CYTOSCAPE INPUT AND OUTPUT FILE FORMATS
Cytoscape can import and export data in a variety of formats, from simple delimited text formats to XML and other sophisticated formats for sharing data with other programs. This box provides a brief overview of these formats. For complete information, please refer to the Cytoscape manual at http://www.cytoscape.org/
Network import and export
The standard file that Cytoscape opens and saves is the Cytoscape Session File (.cys). This file stores all information in your current session including multiple network layouts, attribute values and setting information. Cytoscape can also import network data in the following formats:
- Simple Interaction File (SIF or .sif)
- Cytoscape Node and Edge Attribute File Format (.noa and .eda)

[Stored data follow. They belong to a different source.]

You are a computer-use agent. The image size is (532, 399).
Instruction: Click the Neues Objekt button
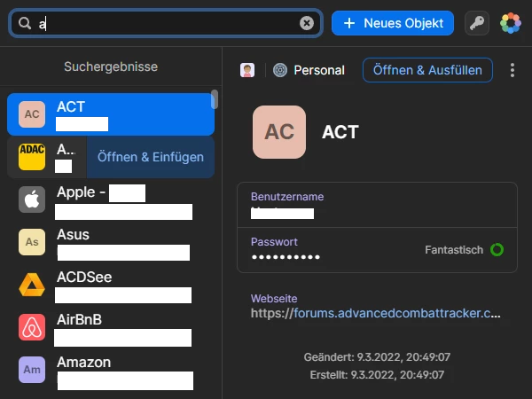point(393,23)
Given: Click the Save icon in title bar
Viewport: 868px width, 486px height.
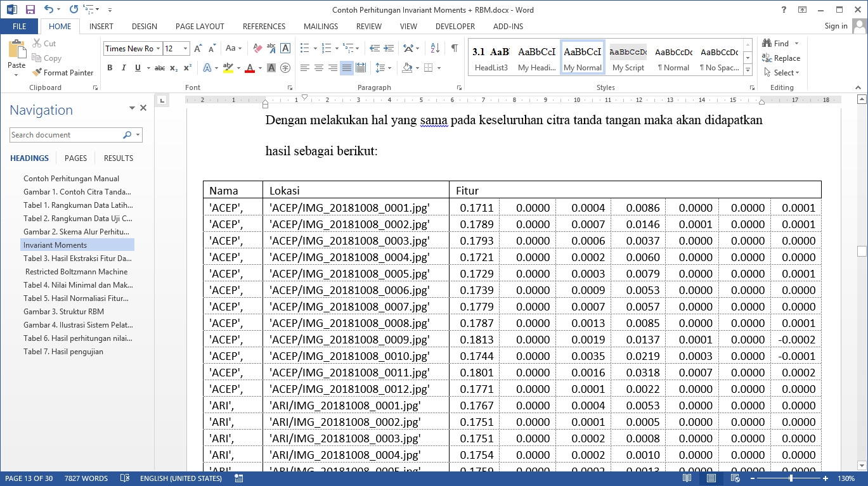Looking at the screenshot, I should (x=30, y=10).
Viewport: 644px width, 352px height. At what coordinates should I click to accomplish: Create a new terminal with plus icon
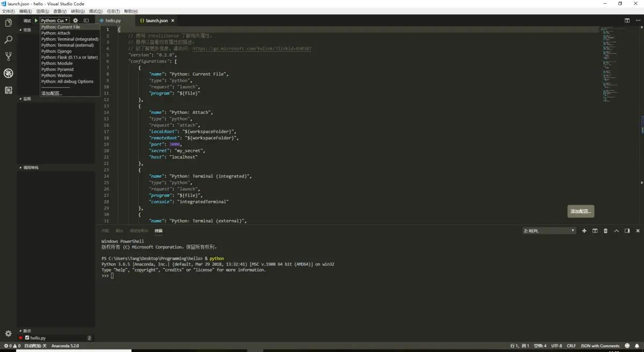584,231
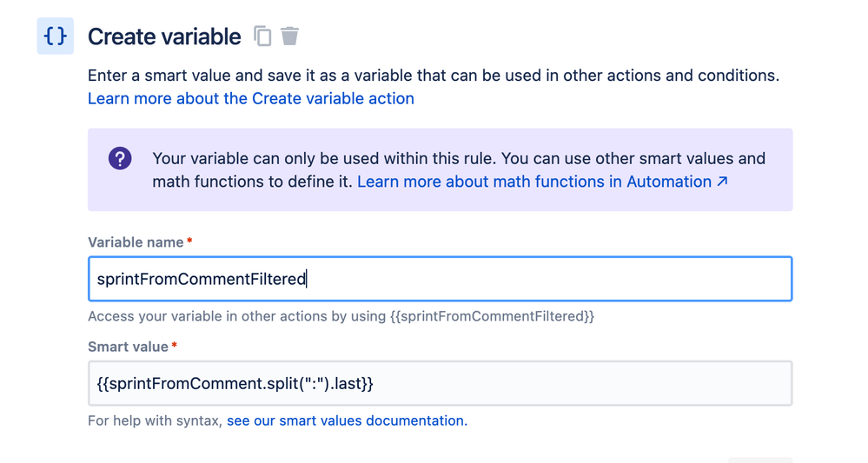Viewport: 868px width, 463px height.
Task: Click the Variable name field label
Action: click(x=136, y=242)
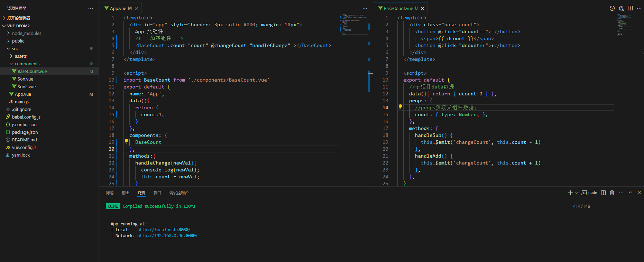Maximize the panel with the up chevron

[x=630, y=193]
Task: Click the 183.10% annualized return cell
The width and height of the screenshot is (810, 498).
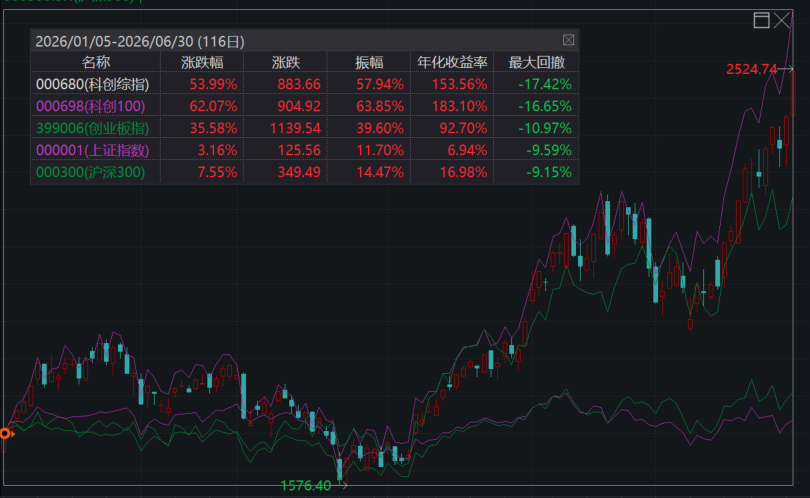Action: [x=459, y=106]
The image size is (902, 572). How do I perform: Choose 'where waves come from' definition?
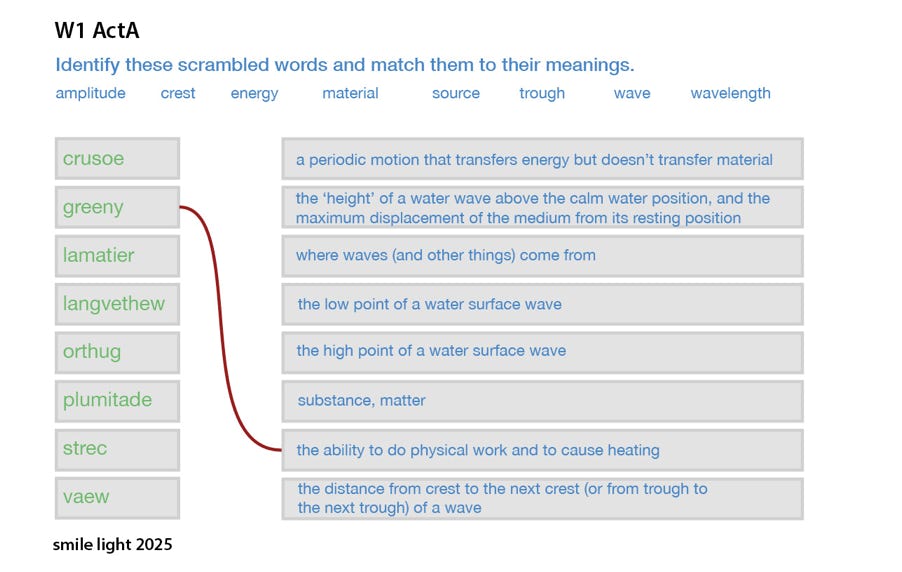coord(542,256)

- Graph Markup Language (GML or .gml)
- eXtensible Graph Markup Language (XGMML or .xgmml)
- Systems Biology Markup Language (SBML)
- Biological PAthways eXchange (BioPAX)
- Proteomics Standards Initiative Molecular Interaction (PSI-MI) Level 1 and 2.5
- Delimited Text Table
- Excel Workbook (.xls)
For network export, Cytoscape can output SIF, GML, XGMML and PSI-MI formats. Users may also create an image file of their network data via File → Export → Network view as graphics. This feature includes many standard image formats, including JPEG, PNG and PDF.
The SIF format is a straightforward format to allow users to define network data with a text editor. Each line of the file contains three or more tokens. The first token is the source node. The second token is the interaction type. This token is an arbitrary text string that describes the interaction between the two nodes. The third token, and all subsequent tokens on the same line, specify the target nodes. A sample file might look like this:
nodeA interactionType1 nodeB
nodeA interactionType2 nodeC
In this network nodeA has an edge to nodeB labeled interactionType1; nodeA has an edge to nodeC labeled interactionType2; nodeF is defined but has no edges. In practice the nodes will be the names of proteins or genes in the network, and the labels given to the interaction type will be some tag that defines that relationship, such as ‘protein-protein’, ‘degrades’ or ‘phosphorylates’. Because of its basic text format, a SIF file is easily created either manually by a user (e.g., in Excel) or programmatically by a text-processing script. The Supplementary Data contain a sample SIF file, galFiltered.sif (Supplementary Data 2
Other network file formats
The GML format stores information on the network connectivity (like SIF) but also preserves the visual layout and appearance of the network in the Cytoscape view. The XGMML format is the XML extension of the GML format and is generally preferable to GML. These formats are not amenable to human editing. However, once a network is loaded into Cytoscape from a (human-edited) SIF file, the attributes and visual style settings can be modified using the GUI interface. Then the network can be stored along with its visual properties and data attributes using the GML or XGMML format. Cytoscape can also read files in the SBML, BioPAX, and PSI-MI data exchange formats, allowing the use of networks created in other programs.
Attribute file formats
Data attributes on nodes and edges can be imported from delimited text files or Excel spreadsheets via Cytoscape’s Table Import functionality. Text files are given the filename suffix .noa for Node Attribute and .eda for Edge Attribute. For a node attribute, a sample .noa file might appear like this:
nodeA = value1
nodeB = value2
nodeC = value1
The first line is the name of the attribute, for example, ‘SubcellularLocation’. Each subsequent line contains the name of the node, an equal to sign and the node’s attribute value. Attribute values can be numeric or textual such as ‘4.12’ or ‘nucleus’. An edge attribute file (.eda) is formatted similarly, where the edge name is specified by the source node, the interaction value in parentheses and the target node. For example:
nodeA (interactionType) nodeB = 0.56
nodeB (interactionType) nodeC = 0.918
nodeB (interactionType) nodeA = 0.3412
Each attribute is stored in a separate file.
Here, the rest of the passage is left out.